Exercise
Every line of the data, first to last, must be written out unchanged.

Record excerpts
**********

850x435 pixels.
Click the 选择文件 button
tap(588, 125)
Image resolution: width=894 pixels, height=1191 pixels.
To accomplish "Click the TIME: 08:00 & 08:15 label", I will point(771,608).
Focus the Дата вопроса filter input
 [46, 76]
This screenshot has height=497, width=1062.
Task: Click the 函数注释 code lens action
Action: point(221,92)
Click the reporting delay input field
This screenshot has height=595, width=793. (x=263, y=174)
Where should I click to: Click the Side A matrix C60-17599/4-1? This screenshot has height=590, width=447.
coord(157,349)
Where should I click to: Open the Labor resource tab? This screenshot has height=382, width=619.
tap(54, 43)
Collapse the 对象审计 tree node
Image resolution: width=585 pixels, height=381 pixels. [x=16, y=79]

**********

Exercise solution
850x435 pixels.
Click the 选择文件 button
tap(588, 125)
Image resolution: width=894 pixels, height=1191 pixels.
To accomplish "Click the TIME: 08:00 & 08:15 label", I will point(771,608).
Focus the Дата вопроса filter input
 [46, 76]
This screenshot has height=497, width=1062.
Task: Click the 函数注释 code lens action
Action: point(221,92)
Click the reporting delay input field
This screenshot has height=595, width=793. (x=263, y=174)
Where should I click to: Click the Side A matrix C60-17599/4-1? This screenshot has height=590, width=447.
coord(157,349)
Where should I click to: Open the Labor resource tab? This screenshot has height=382, width=619.
tap(54, 43)
Collapse the 对象审计 tree node
Image resolution: width=585 pixels, height=381 pixels. [x=16, y=79]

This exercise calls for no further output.